The difference between the groups is likely to be attributed to the additional effects of visual feedback and supervision of the exercises that group A received from the physiotherapist through the telerehabilitation session every week, while group B were performing their exercises unsupervised at home with weekly telephone consultation to address questions or concerns. Also videoconferencing was less expensive, requires no extensive travel time, and provides access to premium quality care otherwise not available in a rural set up [13].
WOMAC score in present study for TRH participants averaged 54.02%; average subscale improvement were for pain, stiffness and functional disability. Most important, these changes can be compared with those in the telephone consultation group who experienced an average improvement of 35.44% for the above said parameters.
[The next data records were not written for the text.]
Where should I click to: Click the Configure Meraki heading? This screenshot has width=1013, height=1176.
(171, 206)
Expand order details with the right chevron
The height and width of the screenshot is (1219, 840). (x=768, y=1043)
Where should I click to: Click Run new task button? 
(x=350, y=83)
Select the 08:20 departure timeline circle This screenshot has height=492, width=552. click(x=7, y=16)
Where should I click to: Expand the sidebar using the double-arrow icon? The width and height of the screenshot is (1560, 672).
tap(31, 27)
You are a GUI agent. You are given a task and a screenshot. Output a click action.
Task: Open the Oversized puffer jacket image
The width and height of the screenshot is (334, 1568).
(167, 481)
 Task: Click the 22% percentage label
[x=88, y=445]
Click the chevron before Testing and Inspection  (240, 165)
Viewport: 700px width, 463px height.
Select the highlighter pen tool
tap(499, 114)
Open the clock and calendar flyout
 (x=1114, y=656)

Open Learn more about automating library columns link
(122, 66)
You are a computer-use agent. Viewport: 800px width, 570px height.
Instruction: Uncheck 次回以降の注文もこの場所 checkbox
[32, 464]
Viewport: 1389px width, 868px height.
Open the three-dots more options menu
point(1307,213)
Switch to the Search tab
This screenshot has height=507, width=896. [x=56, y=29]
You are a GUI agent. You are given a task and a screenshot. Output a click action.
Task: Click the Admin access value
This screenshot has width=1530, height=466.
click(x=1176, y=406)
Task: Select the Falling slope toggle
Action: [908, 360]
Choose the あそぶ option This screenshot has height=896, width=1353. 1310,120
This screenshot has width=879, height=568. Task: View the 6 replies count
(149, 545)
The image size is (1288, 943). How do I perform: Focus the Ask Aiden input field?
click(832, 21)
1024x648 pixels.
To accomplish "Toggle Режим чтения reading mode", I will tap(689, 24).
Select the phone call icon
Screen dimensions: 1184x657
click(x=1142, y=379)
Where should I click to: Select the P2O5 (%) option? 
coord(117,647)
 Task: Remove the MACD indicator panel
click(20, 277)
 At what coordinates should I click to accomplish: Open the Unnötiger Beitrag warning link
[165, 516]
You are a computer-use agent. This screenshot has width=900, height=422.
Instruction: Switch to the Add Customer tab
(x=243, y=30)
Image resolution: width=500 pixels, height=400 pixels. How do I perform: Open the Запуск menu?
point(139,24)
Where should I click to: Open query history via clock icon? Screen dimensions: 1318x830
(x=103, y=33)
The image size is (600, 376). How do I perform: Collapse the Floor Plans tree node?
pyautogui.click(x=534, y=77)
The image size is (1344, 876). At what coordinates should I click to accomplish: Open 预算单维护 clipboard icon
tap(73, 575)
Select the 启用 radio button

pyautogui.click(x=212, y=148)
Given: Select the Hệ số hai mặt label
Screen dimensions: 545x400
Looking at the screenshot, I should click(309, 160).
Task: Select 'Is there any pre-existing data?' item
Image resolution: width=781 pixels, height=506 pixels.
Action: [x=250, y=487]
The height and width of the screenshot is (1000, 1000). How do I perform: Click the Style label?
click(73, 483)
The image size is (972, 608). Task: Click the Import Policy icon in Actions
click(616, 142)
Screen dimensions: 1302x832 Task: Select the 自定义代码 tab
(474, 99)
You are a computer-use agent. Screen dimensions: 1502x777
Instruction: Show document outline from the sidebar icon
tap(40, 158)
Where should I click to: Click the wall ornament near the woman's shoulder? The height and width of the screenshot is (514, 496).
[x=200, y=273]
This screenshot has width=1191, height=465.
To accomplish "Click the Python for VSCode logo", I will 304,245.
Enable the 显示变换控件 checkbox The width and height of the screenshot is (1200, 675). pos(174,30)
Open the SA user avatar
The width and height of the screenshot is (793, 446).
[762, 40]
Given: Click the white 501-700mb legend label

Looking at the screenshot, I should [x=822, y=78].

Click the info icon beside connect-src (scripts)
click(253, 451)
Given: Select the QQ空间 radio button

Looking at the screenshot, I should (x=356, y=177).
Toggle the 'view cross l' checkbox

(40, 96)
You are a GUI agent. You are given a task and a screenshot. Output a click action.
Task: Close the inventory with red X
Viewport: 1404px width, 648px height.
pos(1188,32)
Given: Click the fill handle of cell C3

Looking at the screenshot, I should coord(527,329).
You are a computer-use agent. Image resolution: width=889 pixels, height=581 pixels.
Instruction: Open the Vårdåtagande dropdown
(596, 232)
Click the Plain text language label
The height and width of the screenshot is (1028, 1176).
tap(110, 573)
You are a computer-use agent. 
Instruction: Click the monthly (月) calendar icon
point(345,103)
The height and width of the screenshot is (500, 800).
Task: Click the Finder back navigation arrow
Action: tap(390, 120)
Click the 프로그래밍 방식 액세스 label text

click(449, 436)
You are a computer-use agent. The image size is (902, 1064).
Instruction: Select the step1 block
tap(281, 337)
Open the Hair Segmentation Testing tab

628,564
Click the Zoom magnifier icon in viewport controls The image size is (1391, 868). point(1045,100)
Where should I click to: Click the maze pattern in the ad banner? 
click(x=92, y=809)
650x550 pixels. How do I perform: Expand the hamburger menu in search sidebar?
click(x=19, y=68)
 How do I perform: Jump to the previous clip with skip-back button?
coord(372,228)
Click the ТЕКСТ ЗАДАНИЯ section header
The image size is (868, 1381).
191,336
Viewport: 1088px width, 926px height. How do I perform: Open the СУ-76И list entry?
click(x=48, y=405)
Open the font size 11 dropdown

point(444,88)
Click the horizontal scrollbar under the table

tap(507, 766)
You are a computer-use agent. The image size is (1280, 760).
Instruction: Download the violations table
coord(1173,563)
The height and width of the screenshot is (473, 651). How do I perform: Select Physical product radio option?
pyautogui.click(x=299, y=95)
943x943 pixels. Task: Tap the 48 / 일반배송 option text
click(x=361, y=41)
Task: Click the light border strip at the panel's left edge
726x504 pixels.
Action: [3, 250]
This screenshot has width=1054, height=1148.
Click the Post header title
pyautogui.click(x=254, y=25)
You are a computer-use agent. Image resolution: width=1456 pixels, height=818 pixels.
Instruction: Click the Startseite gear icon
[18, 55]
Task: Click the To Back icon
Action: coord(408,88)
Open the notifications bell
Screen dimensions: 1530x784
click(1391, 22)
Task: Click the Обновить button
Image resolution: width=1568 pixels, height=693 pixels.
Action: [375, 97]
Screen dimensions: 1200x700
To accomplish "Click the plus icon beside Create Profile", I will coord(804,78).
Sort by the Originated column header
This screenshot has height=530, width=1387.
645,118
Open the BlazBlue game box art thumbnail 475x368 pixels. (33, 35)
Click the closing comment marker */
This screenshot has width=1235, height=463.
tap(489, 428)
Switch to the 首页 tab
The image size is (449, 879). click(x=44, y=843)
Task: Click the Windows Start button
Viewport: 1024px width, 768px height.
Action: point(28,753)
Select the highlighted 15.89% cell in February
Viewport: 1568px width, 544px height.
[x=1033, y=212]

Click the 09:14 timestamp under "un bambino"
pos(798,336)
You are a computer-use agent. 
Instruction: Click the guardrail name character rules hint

These results are in agreement with systematic reviews which have concluded that exercise therapy (e.g., strengthening, stretching and functional exercises) compared with no treatment is effective for patients with knee OA [14]. A reduction of pain may result from improvement of muscle strength and this coincides with the results of O’Reilly et al. [15] and Balint and Szebenyi [16] who concluded that improved quadriceps strength is associated with less knee pain and less disability.
Hence the results of this investigation suggest that telerehabilitation using videoconferencing may be more effective than home-based exercises supported with telephone consultation to decrease pain and stiffness and increase function for individuals with OA of the knee. Telerehabilitation is a promising service delivery model to improve access to physiotherapists for individuals in rural communities suffering from OA. Additionally, patients expressed satisfy action with their TR experience and the clinical skills of the physiotherapists during the TR sessions. A major strength of Internet-based videoconferencing is the ability to provide telehealth services to individuals in their natural environments. Additionally, voice and picture quality were adequate for telehealth purposes.
On the positive side, it is worth noting that patients could continue with their daily tasks without any loss of wages and still find an improvement in their condition. In addition physiotherapists may have improved in their communication and dialoguing with patients because they had to explain the procedures very clearly. This study demonstrates the potential to use telerehabilitation to improve access and reduce costs associated with receiving care for OA for patients living in rural communities.